コレが後々明かされるボスの真意、命題に繋がっている。
「休業」して、殺し屋だとバレないように一般人になるべくボスが選んだ行先は大阪。
南勝久先生の天才的な手腕で、殺し屋とヤクザモンの「日常」の中に、フツーの一般人のほどよいヌルさの「日常」を上手いコト混じり合わせる、良い具合のアクセント。
フツーの一般人の日常にジワリじわりと侵食しながら、シリアスとコメディのバランス感覚が不思議な世界観を作り上げている。
序章のファブルの自己紹介パートで名も無きヤクザモンを5人ほど殺してるけど、大阪入りした後のアキラはボスの言うことをちゃんと聞いて、人が死ぬシーンは思ったより少ない(言うことを聞かないとボスに殺される)。
銃のスライドを引いて———
弾を装填!
アタマじゃなく
これはカラダに染み込ませる
この辺り、カメラも一緒だなって。
カメラを構えて———
被写体を決めながら———
構図を決めながら———
露出を合わせながら———
ピントを合わせて———
シャッターを切る!
この一連の流れを
アタマじゃなく
カラダに染み込ませる
プロとして———
淡々と、シッカリと、仕事しなきゃな———
気配も痕跡も残さずにスナップしなきゃな———
プロとして———
そう思う日々ですよ。
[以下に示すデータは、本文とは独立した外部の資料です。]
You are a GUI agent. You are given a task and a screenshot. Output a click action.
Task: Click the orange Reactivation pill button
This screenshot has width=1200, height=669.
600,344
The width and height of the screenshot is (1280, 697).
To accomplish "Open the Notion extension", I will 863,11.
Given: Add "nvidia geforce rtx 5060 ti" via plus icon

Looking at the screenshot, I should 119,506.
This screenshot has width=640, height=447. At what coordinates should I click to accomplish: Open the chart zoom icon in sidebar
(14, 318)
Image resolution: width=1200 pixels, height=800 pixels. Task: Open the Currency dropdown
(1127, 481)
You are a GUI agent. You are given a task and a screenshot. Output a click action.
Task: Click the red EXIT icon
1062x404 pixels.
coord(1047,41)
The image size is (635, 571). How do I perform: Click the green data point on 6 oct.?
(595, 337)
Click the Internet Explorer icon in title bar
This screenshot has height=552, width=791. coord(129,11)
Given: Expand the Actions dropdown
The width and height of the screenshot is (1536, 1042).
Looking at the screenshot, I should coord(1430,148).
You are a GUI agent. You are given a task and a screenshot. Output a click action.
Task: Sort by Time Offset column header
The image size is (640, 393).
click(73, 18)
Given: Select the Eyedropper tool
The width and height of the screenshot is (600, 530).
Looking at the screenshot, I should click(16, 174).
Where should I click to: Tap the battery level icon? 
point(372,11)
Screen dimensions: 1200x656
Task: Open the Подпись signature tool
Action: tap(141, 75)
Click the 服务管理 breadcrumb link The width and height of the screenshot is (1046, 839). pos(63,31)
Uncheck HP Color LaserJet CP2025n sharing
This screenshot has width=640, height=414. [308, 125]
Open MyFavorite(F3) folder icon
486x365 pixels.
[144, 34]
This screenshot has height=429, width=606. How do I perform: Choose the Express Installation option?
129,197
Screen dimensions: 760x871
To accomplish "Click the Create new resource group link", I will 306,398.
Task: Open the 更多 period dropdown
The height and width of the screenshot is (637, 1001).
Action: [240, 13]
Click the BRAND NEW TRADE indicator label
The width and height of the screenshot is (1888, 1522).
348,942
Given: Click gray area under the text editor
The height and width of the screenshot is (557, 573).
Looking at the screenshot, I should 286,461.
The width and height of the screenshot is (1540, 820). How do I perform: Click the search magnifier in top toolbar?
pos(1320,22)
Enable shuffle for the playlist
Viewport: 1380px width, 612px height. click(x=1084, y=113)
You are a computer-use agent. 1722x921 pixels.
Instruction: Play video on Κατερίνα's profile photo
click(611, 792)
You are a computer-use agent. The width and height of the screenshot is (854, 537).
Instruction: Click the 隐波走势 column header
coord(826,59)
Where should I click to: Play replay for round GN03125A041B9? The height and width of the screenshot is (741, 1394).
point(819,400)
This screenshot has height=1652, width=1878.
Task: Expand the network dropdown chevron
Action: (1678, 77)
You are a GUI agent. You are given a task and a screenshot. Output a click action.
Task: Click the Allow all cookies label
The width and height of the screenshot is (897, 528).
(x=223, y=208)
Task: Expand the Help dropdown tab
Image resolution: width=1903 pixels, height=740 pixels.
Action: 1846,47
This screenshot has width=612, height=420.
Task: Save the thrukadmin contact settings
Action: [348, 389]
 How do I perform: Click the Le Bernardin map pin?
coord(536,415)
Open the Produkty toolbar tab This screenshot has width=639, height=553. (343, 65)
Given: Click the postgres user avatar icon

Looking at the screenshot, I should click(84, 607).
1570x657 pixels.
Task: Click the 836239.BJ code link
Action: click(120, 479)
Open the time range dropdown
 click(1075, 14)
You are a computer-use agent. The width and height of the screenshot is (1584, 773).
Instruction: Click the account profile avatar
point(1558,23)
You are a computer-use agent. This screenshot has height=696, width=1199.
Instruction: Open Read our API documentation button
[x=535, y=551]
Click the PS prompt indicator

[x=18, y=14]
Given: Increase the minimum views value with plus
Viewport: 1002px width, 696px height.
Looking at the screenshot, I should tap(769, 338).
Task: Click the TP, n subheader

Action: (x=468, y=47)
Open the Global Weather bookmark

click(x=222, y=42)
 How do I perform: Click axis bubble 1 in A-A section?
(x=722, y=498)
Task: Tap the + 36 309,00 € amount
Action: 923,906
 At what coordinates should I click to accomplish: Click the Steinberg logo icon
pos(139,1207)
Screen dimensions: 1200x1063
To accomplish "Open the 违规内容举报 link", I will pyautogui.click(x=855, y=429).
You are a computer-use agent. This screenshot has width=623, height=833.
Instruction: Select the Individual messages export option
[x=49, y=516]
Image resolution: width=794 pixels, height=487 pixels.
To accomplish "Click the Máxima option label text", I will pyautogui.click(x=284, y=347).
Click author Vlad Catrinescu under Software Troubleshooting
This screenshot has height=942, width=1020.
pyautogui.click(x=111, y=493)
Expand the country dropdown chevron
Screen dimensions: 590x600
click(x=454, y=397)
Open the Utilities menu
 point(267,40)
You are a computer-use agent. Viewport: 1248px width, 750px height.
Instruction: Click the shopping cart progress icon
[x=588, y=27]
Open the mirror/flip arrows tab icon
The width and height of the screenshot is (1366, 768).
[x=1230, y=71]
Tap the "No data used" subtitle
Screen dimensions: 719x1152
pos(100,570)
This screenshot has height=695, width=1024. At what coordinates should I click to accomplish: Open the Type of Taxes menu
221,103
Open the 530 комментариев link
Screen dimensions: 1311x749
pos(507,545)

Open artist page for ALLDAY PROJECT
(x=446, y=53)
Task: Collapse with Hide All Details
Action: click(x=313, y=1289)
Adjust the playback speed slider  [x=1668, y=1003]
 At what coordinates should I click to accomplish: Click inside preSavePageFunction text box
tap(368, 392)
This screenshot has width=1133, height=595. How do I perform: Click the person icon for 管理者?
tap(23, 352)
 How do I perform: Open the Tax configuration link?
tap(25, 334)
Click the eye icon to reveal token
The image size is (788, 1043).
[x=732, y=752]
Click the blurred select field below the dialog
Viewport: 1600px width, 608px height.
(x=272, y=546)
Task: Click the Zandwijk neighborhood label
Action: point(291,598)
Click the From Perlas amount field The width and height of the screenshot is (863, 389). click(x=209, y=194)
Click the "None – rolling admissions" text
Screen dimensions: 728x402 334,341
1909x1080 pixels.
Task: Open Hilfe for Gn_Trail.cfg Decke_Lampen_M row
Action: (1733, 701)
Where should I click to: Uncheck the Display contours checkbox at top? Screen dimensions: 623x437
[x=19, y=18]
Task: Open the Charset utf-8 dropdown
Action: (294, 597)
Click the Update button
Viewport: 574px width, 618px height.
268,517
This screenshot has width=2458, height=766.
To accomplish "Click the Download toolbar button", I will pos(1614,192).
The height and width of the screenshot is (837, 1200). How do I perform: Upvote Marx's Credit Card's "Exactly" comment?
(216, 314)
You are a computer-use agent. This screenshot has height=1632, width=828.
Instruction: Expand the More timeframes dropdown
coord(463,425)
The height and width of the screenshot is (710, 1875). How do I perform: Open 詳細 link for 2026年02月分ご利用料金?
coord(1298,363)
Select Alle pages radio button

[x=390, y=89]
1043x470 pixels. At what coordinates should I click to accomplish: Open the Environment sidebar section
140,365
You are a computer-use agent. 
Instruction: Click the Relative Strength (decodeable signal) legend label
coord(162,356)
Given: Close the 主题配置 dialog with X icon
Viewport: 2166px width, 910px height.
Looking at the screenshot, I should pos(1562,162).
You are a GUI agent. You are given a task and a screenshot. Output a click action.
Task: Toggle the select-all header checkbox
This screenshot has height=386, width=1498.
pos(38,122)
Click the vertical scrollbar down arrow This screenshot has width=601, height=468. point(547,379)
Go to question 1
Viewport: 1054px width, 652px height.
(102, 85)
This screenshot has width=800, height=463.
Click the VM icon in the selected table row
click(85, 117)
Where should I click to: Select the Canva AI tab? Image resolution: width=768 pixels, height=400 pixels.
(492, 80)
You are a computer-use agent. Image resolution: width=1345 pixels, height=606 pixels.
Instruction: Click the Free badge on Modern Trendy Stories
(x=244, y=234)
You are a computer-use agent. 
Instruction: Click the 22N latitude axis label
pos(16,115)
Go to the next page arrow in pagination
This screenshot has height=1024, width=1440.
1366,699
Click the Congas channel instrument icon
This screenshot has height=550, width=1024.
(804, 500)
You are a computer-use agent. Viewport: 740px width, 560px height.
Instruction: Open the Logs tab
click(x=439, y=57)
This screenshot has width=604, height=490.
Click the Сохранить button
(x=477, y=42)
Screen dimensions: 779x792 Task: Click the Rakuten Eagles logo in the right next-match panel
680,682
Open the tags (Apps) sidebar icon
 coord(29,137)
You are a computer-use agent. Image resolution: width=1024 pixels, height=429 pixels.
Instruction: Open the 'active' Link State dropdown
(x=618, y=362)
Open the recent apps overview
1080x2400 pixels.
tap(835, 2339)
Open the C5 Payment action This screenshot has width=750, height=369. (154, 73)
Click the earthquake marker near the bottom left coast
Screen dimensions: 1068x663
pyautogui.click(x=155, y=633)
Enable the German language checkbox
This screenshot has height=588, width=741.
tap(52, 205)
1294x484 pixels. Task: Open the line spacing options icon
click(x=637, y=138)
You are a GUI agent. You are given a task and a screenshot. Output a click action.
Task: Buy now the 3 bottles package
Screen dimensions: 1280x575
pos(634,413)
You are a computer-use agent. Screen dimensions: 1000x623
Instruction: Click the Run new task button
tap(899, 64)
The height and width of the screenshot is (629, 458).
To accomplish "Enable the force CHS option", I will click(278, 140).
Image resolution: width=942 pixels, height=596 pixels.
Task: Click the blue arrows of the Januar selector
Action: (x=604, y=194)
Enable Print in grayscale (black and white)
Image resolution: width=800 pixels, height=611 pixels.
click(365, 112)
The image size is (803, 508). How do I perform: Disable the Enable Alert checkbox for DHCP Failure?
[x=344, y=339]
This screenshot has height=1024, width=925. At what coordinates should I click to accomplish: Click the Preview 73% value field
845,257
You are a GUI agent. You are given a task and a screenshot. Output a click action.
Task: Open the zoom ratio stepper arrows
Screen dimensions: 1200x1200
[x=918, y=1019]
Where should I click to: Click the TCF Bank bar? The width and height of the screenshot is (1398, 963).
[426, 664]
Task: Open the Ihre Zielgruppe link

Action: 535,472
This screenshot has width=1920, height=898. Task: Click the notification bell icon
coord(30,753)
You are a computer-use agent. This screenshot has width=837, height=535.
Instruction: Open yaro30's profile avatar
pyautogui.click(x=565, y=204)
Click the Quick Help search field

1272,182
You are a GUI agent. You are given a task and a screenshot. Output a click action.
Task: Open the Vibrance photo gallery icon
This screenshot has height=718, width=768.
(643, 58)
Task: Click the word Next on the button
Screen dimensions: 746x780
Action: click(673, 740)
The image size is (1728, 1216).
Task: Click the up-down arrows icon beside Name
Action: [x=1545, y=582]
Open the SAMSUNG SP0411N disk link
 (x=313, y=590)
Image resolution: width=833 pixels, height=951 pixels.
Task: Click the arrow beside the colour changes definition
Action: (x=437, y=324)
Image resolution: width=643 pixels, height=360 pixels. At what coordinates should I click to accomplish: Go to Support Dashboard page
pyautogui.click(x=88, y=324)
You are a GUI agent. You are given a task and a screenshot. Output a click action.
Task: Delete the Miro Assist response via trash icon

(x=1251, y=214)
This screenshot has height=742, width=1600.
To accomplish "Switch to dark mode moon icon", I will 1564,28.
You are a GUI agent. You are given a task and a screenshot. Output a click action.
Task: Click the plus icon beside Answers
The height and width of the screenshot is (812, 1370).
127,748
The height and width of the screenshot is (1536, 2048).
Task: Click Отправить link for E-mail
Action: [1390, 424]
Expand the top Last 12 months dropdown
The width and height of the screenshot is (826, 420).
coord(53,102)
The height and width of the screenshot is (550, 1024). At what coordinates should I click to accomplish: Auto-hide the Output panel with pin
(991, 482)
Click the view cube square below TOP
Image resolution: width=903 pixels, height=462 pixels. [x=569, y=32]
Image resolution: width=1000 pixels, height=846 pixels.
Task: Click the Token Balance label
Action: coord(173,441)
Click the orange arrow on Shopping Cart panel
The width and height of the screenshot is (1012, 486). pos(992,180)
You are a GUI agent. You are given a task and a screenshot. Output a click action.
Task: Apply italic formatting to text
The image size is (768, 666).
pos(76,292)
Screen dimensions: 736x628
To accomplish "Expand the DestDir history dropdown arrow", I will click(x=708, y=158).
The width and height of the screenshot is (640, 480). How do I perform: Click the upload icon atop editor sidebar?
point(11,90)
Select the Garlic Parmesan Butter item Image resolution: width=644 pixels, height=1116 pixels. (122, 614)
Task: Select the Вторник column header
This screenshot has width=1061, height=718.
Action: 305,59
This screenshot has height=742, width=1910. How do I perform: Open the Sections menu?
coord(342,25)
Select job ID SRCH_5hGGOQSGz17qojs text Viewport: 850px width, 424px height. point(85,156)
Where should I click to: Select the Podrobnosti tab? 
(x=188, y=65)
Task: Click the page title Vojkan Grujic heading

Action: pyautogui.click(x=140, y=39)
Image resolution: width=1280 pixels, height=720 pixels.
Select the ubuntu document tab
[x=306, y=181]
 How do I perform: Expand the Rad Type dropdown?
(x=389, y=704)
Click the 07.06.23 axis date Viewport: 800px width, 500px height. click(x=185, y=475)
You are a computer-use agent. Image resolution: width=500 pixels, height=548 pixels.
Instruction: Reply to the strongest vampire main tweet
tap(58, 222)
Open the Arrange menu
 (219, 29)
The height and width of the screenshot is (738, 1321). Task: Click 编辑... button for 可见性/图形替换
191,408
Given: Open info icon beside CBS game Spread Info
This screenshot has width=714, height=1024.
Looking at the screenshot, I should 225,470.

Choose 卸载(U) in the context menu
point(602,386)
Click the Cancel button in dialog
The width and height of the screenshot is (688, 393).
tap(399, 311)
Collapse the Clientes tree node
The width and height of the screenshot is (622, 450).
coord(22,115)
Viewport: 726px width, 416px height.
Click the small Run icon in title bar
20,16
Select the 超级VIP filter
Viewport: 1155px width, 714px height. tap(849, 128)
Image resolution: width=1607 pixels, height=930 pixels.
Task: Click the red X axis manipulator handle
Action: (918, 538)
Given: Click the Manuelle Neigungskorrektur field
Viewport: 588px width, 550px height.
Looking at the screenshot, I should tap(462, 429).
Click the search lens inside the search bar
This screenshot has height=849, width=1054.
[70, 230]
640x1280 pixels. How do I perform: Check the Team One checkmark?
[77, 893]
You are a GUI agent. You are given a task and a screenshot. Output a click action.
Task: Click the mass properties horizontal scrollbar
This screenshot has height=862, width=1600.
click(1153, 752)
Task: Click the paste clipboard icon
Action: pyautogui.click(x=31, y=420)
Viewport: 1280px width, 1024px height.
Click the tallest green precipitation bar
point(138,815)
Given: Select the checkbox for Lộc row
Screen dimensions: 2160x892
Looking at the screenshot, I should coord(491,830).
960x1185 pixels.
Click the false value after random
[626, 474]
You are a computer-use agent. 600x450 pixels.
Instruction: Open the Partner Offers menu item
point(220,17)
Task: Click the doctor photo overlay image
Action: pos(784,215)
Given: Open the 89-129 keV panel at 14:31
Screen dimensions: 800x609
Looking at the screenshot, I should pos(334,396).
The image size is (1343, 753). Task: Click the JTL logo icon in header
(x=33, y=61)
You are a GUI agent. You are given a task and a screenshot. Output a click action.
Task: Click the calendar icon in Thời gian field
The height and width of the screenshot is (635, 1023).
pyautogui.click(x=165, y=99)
ええ。
そして最後に、、、
「経験は思考から生まれ———
思考は行動から生まれる———ってね!」
ヨウコのセリフですが、元ネタはイギリスの元首相ベンジャミン・ディズレーリからの引用、、、かな。
フツーは、
思考⇒行動⇒経験
だろう。
充分に思考してから行動するのも大事。だけど、命のやりとりではその一手の遅さ、一瞬の迷いが致命的になる。
スナップに限らず、写真撮影では構図がどうこうアレコレ思考するよりまずシャッターを切る行動が必要になる瞬間がある。
「あ、この瞬間だ……ったな……しまった……」
と、撮れずに終わる致命傷を喰らうくらいなら、まずは一歩踏み出して行動するべし!
思考や経験は、行動の後から黙ってついてくるもんです。